From: Christian König

Date: Wed Jun 17 2026 - 04:44:45 EST




On 6/16/26 17:35, Wentao Liang wrote:
> In amdgpu_gfx_run_cleaner_shader_job(), amdgpu_job_submit() returns a
> dma_fence with an elevated reference count.

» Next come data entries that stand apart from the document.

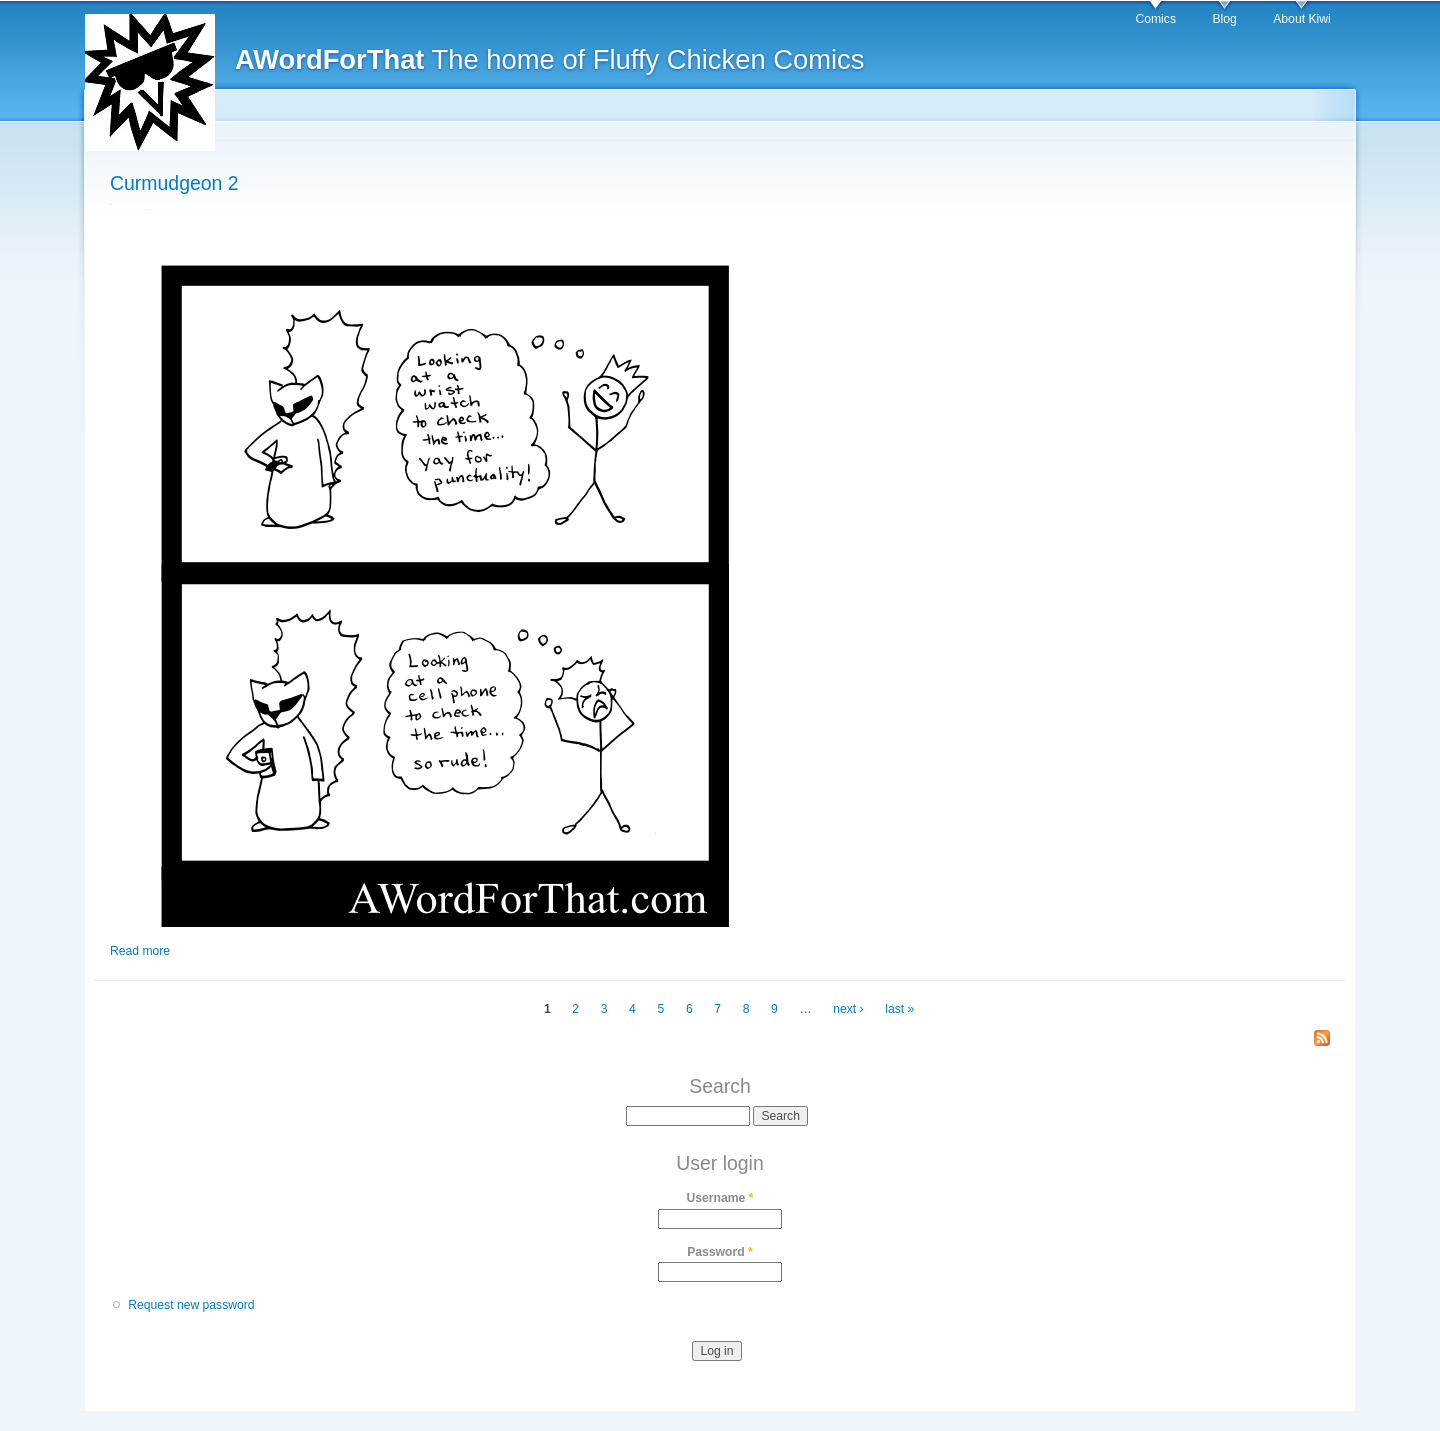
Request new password (191, 1305)
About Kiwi (1301, 19)
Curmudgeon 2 (174, 183)
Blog (1224, 19)
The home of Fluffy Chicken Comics (549, 59)
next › (848, 1009)
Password (720, 1252)
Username (720, 1198)
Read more (140, 951)
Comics (1155, 19)
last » (899, 1009)
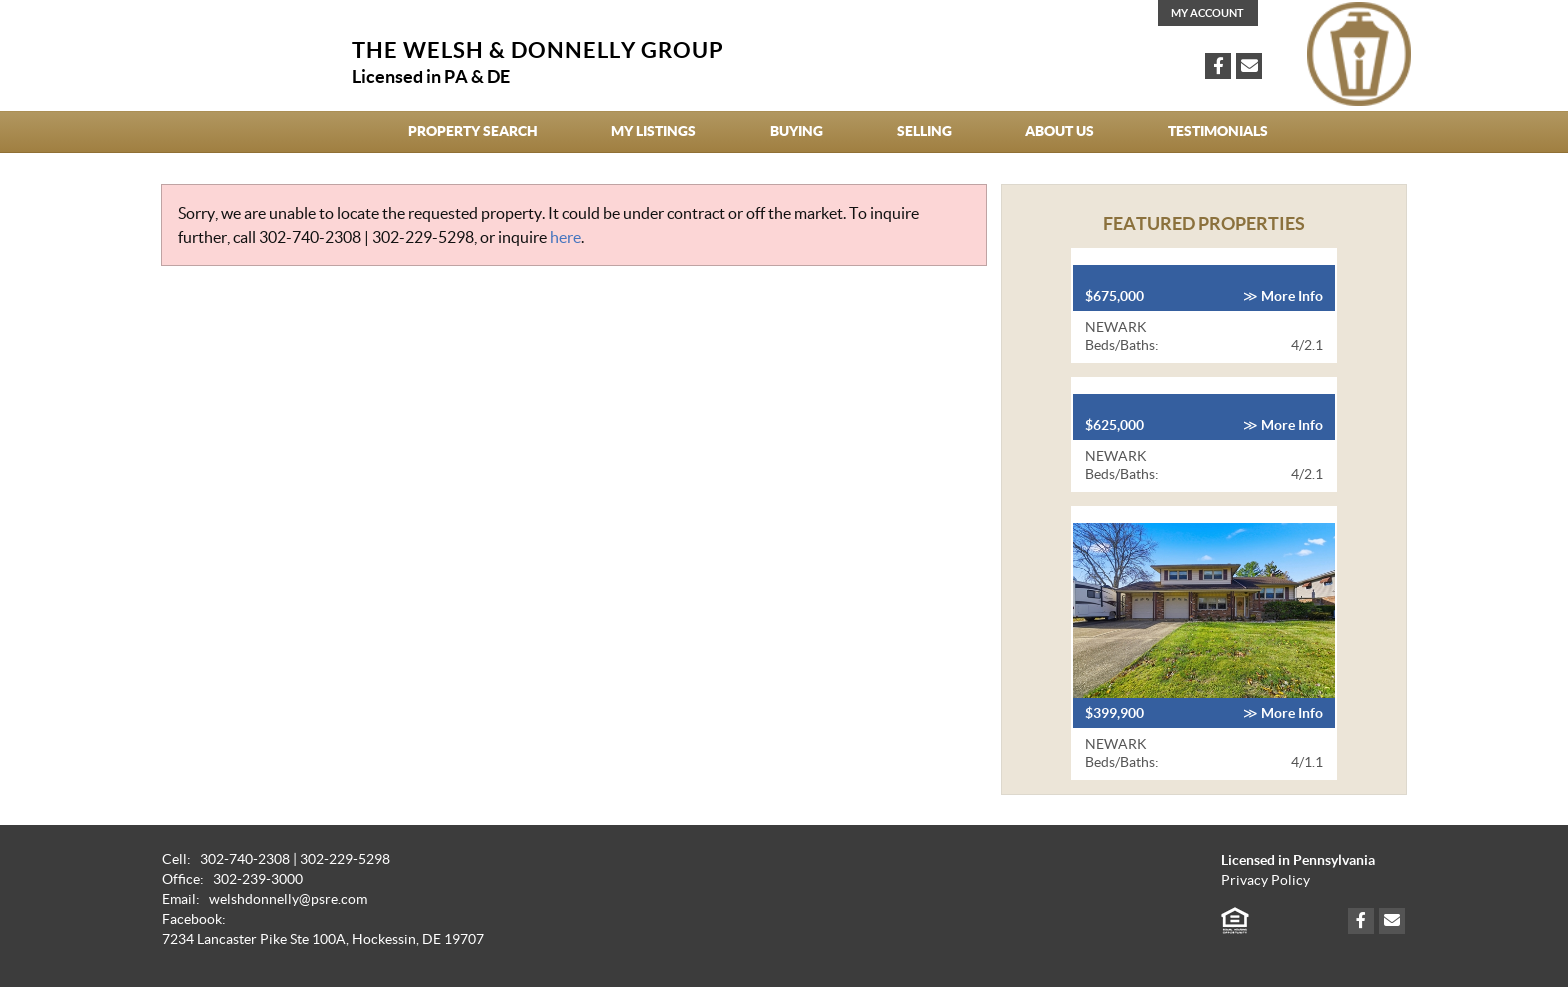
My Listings (653, 131)
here (565, 237)
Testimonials (1218, 131)
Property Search (473, 131)
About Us (1059, 131)
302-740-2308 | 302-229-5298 (366, 237)
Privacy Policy (1265, 880)
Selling (924, 131)
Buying (796, 131)
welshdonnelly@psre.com (288, 899)
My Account (1207, 13)
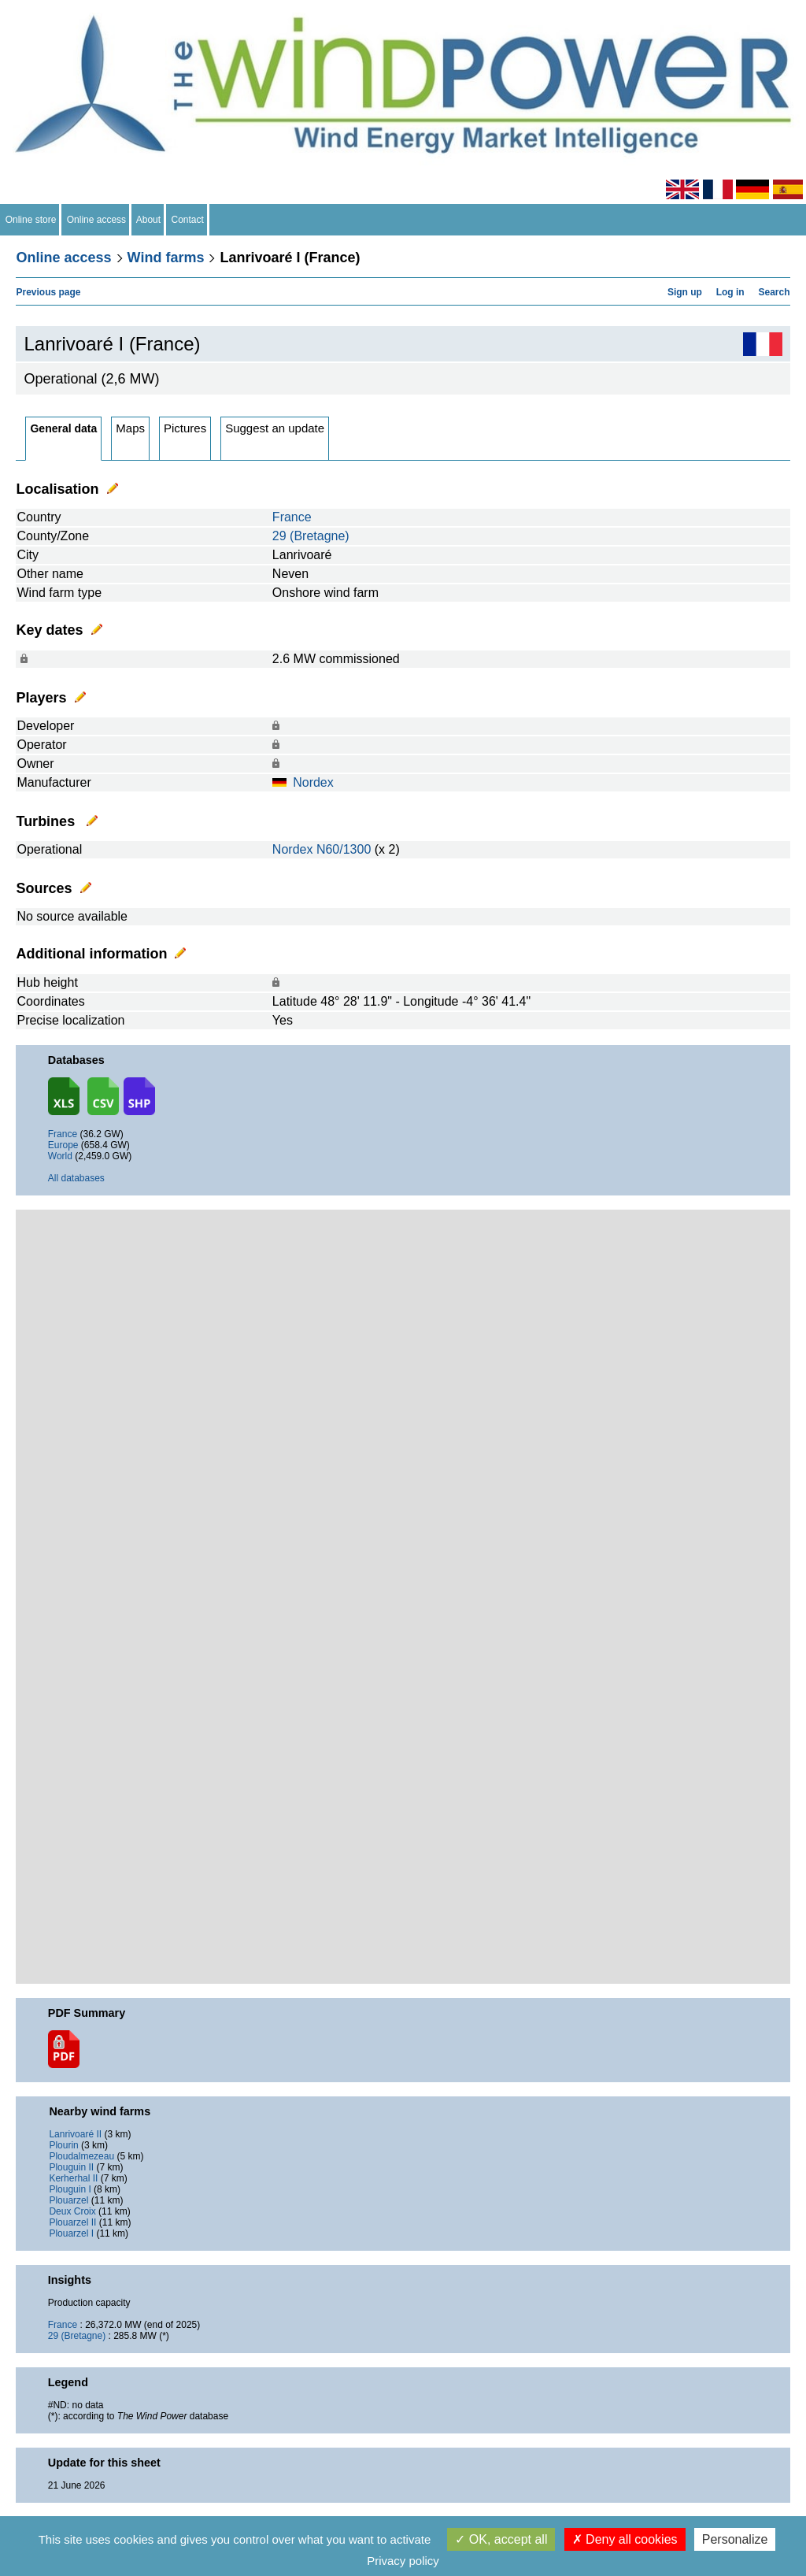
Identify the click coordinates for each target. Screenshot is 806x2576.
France (292, 517)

The function correctly
> releases this reference on the success path after dma_fence_wait().
> However, if dma_fence_wait() fails (though with infinite timeout and
> non-interruptible it never does), the code jumps to the error label
> without calling dma_fence_put(), resulting in a reference leak.
>
> Fix the potential leak by adding dma_fence_put(f) before the goto err
> when dma_fence_wait() returns an error.
>
> Fixes: 559a285816af ("drm/amdgpu: Replace 'amdgpu_job_submit_direct' with 'drm_sched_entity' in cleaner shader")
> Cc: stable@xxxxxxxxxxxxxxx
> Signed-off-by: Wentao Liang <vulab@xxxxxxxxxxx>
> ---
> v2: Also cleanup the scheduler entity and simplify error handling paths.
> ---
> drivers/gpu/drm/amd/amdgpu/amdgpu_gfx.c | 9 +++------
> 1 file changed, 3 insertions(+), 6 deletions(-)
>
> diff --git a/drivers/gpu/drm/amd/amdgpu/amdgpu_gfx.c b/drivers/gpu/drm/amd/amdgpu/amdgpu_gfx.c
> index b8ca876694ff..be13ce6ce377 100644
> --- a/drivers/gpu/drm/amd/amdgpu/amdgpu_gfx.c
> +++ b/drivers/gpu/drm/amd/amdgpu/amdgpu_gfx.c
> @@ -1658,7 +1658,7 @@ static int amdgpu_gfx_run_cleaner_shader_job(struct amdgpu_ring *ring)
> &sched, 1, NULL);
> if (r) {
> dev_err(adev->dev, "Failed setting up GFX kernel entity.\n");
> - goto err;
> + return r;
> }
>
> /*
> @@ -1686,16 +1686,13 @@ static int amdgpu_gfx_run_cleaner_shader_job(struct amdgpu_ring *ring)
> f = amdgpu_job_submit(job);
>
> r = dma_fence_wait(f, false);

I would just drop checking the error code here. A non interruptible dma_fence_wait() can never fail.

> - if (r)
> - goto err;
> + goto err;

That goto does looks correct to me. You are now always skipping the dma_fence_put(f) below.

Regards,
Christian.

>
> dma_fence_put(f);
>
> +err:
> /* Clean up the scheduler entity */
> drm_sched_entity_destroy(&entity);
> - return 0;
> -
> -err:
> return r;
> }
>